▶ _REQUIRED TASK 1_: In the forum thread excerpt, how does snoonan define "founder"?

▶ _EXTRACT PROVIDED_:
--------------------------------------------------
But in the end, yes, you have to deal with the dillema: hire or take someone
on board, share the responsability and the earnings.

------
snoonan
As a solo technical founder _, I more or less agree with these points. I can
color them a little bit from my own experience.

1\. Add in maturity. Building a product and selling it is hard. You can be
harder, though. this may get easier as you get older? While it's nice to have
someone to support you, it is not necessary. You can be a lone wolf and
absolutely kill it. It's a mindset.

2 & 3 together. External validation can/should come from outside the day-to-
day. 1 person's head is an echo chamber. 2 or 3 people can turn into an even
more convincing one. A small council of real customers and a regular small
round-table meeting with other entrepreneurs takes care of it.

4\. I believe in acquiring the skills yourself. Business and tech problems
collapse into a single idea when you have all of the skills yourself
(sometimes even just at an "intern" level). For capacity, this is a problem.
You usually need more horsepower for bigger problems. I'd adapt this point to
focus more on local outsourcing. You should be still be the architect and
foreman though. So you should know how to code and mock things up perfectly.

If the tech people don't get it, it is always your fault. You have not
explained it correctly or you have the wrong people. The first is more likely
if you don't know how to build a web app at all or can't mock it up to the
actual UI element detail. Of course, sometimes it is the latter. Just not
usually. :)

_founder = solo business owner in a smaller niche area. Points also apply to a
much larger business I'm starting now.

------
logicallee
This writer misses one of the most important issue, which would be under his
heading "Validation". Validation isn't (just) internal! It's not that _you_
(necessarily) need convincing your 'idea' is any good.
--------------------------------------------------
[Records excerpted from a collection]
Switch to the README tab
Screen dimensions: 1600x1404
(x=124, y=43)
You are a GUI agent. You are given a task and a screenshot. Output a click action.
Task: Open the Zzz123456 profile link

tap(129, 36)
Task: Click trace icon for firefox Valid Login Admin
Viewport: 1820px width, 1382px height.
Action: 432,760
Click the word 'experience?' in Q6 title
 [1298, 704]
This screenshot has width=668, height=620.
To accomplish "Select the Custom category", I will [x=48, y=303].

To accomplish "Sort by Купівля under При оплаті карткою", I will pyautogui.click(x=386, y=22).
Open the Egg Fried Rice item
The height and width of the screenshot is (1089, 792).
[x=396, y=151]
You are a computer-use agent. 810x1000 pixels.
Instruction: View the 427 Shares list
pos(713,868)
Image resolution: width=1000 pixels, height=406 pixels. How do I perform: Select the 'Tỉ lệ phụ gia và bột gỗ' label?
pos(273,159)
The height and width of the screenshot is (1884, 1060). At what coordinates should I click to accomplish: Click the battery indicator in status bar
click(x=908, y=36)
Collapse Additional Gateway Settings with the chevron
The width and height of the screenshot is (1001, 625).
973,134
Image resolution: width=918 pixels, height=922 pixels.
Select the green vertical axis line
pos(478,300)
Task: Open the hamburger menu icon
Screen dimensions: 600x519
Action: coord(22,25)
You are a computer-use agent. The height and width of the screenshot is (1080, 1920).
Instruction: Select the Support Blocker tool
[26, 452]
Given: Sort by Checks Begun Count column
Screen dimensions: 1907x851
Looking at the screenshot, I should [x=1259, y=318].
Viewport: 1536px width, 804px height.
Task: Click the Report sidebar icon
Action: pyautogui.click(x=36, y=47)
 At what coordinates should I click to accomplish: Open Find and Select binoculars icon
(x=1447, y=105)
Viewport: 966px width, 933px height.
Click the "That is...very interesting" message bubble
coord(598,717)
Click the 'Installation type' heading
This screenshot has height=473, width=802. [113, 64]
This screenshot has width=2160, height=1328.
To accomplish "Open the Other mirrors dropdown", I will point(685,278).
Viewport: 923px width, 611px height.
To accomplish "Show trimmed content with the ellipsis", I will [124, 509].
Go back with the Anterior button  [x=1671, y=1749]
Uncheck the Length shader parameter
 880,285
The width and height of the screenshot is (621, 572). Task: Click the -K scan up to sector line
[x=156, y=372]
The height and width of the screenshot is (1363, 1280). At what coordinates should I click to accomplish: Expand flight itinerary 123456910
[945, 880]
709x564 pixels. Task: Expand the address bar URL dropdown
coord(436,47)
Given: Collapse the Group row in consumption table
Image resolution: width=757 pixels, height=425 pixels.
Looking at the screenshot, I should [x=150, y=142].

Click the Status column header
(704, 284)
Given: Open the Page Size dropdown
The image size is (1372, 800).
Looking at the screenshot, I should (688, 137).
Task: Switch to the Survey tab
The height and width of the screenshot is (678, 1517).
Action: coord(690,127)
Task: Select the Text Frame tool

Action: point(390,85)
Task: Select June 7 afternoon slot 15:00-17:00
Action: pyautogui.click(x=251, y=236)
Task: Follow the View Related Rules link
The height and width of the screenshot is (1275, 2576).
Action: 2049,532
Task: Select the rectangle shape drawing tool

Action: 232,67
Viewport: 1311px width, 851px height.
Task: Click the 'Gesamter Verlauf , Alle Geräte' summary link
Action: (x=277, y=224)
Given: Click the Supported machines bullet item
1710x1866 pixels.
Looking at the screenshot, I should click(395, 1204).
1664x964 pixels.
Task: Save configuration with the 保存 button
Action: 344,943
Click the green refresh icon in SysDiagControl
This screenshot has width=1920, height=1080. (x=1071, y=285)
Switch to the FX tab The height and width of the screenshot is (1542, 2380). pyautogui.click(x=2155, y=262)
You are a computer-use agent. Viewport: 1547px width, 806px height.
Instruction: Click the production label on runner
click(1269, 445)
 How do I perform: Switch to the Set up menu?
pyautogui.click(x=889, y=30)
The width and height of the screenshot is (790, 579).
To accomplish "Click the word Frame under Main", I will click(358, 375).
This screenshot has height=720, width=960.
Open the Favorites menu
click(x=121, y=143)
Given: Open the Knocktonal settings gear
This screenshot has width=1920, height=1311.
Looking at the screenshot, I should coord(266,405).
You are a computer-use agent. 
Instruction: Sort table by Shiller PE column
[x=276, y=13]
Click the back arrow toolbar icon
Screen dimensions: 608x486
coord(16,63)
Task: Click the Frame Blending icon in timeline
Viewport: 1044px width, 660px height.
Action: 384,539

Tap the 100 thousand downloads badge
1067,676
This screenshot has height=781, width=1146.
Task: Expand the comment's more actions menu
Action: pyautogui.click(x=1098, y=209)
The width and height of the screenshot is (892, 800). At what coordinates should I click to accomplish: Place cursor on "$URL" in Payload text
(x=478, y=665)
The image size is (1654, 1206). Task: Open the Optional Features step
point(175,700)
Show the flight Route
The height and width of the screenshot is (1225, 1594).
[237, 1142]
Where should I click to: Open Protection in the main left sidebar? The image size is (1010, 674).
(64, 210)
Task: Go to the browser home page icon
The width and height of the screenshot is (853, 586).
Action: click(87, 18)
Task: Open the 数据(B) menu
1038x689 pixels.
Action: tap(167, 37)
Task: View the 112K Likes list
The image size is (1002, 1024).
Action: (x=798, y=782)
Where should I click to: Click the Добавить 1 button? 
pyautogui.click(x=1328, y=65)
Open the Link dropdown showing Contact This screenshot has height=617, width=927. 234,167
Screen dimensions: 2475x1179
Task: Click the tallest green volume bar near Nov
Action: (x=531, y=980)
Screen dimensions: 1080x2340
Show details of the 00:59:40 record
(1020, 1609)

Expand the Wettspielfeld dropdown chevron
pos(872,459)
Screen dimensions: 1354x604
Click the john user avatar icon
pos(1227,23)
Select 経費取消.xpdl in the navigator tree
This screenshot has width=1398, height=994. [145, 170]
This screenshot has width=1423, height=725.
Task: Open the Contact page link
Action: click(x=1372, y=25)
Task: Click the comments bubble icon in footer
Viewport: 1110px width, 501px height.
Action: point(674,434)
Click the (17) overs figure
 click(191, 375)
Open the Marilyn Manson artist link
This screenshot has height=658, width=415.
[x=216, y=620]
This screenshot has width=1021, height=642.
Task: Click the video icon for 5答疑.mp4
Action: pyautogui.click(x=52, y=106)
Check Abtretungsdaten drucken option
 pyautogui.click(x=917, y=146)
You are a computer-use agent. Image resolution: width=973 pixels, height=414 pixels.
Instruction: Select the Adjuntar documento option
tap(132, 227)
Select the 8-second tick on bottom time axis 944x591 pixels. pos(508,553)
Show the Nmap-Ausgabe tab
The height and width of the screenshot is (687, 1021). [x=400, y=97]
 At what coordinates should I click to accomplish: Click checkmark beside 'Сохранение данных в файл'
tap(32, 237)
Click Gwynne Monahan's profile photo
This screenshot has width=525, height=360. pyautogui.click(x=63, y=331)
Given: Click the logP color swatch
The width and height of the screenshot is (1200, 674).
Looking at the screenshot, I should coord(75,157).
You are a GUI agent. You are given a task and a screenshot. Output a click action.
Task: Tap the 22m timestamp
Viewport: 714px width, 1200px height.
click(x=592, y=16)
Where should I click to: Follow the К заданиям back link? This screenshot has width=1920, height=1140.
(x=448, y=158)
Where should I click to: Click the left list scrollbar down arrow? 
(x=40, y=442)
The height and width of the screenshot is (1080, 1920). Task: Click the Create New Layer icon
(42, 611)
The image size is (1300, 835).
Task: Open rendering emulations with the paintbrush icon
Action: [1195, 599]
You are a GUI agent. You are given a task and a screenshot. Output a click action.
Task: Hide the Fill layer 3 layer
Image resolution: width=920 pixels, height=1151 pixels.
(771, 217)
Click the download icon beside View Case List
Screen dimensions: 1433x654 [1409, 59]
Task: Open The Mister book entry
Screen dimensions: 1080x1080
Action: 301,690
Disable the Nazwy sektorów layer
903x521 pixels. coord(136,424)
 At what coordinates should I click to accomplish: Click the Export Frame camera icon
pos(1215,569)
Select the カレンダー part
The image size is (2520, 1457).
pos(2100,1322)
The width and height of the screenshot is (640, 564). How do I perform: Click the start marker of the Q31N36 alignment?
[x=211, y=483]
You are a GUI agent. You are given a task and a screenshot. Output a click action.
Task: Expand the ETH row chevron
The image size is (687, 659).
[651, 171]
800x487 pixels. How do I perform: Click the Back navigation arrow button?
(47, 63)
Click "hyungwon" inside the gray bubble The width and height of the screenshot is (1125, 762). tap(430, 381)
--------------------------------------------------
▶ _REQUIRED TASK 2_: Update the records, starting with the line containing "Image resolution: width=918" and going on through the line containing "[x=156, y=372]", so that "hamburger" becomes "kebab" and nothing else changes. Return only those lines.

▶ _EXERCISE ANSWER 1_: A solo business owner in a smaller niche area.

▶ _EXERCISE ANSWER 2_:
Image resolution: width=918 pixels, height=922 pixels.
Select the green vertical axis line
pos(478,300)
Task: Open the kebab menu icon
Screen dimensions: 600x519
Action: coord(22,25)
You are a computer-use agent. The height and width of the screenshot is (1080, 1920).
Instruction: Select the Support Blocker tool
[26, 452]
Given: Sort by Checks Begun Count column
Screen dimensions: 1907x851
Looking at the screenshot, I should [x=1259, y=318].
Viewport: 1536px width, 804px height.
Task: Click the Report sidebar icon
Action: pyautogui.click(x=36, y=47)
 At what coordinates should I click to accomplish: Open Find and Select binoculars icon
(x=1447, y=105)
Viewport: 966px width, 933px height.
Click the "That is...very interesting" message bubble
coord(598,717)
Click the 'Installation type' heading
This screenshot has height=473, width=802. [113, 64]
This screenshot has width=2160, height=1328.
To accomplish "Open the Other mirrors dropdown", I will point(685,278).
Viewport: 923px width, 611px height.
To accomplish "Show trimmed content with the ellipsis", I will [124, 509].
Go back with the Anterior button  [x=1671, y=1749]
Uncheck the Length shader parameter
 880,285
The width and height of the screenshot is (621, 572). Task: Click the -K scan up to sector line
[x=156, y=372]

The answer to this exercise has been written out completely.